A Associação dos Juízes Federais do Brasil (Ajufe), juntamente com entidades representativas do Ministério Público, ajuizará, na próxima quarta (9/10), no Supremo Tribunal Federal (STF), ação direta de inconstitucionalidade contra a Lei nº 13.869/2019, que dispõe sobre os crimes de abuso de autoridade.
A decisão foi comunicada durante a reunião da Frente Associativa da Magistratura e do Ministério Público (Frentas), que apoiará o pleito das associações. A presidente da Amagis-DF, Fábio Esteves, participou da reunião.
Para falar sobre o ajuizamento, as associações convocarão coletiva de imprensa, para a próxima quarta, às 10h30, na sede da Anamatra, com a participação de dirigentes de todas as associações da Frentas.

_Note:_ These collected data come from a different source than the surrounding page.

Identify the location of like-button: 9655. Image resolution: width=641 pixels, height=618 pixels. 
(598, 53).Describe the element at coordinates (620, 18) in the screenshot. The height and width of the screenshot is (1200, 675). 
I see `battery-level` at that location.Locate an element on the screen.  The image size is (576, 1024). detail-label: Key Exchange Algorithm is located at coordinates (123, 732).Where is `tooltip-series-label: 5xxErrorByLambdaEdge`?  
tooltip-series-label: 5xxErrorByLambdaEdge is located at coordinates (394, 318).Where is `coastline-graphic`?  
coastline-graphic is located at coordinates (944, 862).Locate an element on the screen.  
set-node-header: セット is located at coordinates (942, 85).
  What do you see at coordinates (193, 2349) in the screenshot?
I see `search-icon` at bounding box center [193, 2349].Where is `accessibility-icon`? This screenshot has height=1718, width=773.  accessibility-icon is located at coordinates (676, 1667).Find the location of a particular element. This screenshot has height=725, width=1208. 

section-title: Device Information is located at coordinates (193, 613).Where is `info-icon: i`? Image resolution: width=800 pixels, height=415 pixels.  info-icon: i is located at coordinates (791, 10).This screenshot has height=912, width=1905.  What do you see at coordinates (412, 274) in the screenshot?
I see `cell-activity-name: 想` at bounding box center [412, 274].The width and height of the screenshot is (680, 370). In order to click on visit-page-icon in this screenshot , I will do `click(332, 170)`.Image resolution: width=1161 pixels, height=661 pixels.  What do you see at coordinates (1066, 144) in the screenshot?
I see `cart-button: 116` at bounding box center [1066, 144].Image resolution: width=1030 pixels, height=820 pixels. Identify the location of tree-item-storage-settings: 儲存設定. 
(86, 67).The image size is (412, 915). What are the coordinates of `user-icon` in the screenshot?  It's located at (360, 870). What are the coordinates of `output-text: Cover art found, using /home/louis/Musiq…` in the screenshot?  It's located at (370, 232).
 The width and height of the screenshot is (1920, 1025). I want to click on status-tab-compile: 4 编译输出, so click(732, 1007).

Na ocasião, também será divulgada Carta Aberta para adesão da sociedade.
Na reunião, os dirigentes da Frentas também decidiram pelo agendamento de reuniões nos gabinetes dos ministros do STF para entrega de memoriais e pela realização de mobilização em Brasília e em outras capitais, no dia 5 de novembro.

 

Campanha 

As associações também discutiram a realização de uma campanha nacional de conscientização sobre o tema, mostrando, em cronômetro regressivo - em razão do período de 120 dias da “vacatio legis” - os riscos que a intimidação da Magistratura e do Ministério Público representam para a sociedade.

 

Assembleia

Os magistrados do TJDFT se reuniram nesta quarta-feira (2) para deliberar sobre as próximas ações em relação à Lei de abuso de autoridade. Durante a reunião, que contou com a presença da Vice-Presidente Administrativo da AMB, Maria Isabel da Silva, foram debatidas a adesão ao movimento de paralisação nacional; a possibilidade de prestação da jurisdição apenas em regime de plantão até que o STF decida sobre a matéria; elaboração de material de divulgação apara a imprensa e sociedade para conseguir apoio contra a lei; possibilidade de impetração de Habeas Corpus preventivos em favor dos Magistrados; elaboração de carta assinada por juízes e população para envio ao STF e aos veículos de comunicação;consulta ao CNJ, Corregedorias e Pleno dos Tribunais sobre o que entendem ser os elementos abertos do tipo e solicitando que garantias do exercício da magistratura sejam respeitadas; elaboração e divulgação de decisões padronizadas que possam ser utilizadas pelos magistrados que se veem ameaçados pelo simples exercício da profissão e interpretação da lei; realização de reuniões com os órgãos de classe das polícias e MP para alinhar posição e reação conjunta à insegurança jurídica e ataque as prerrogativas de nossas profissões.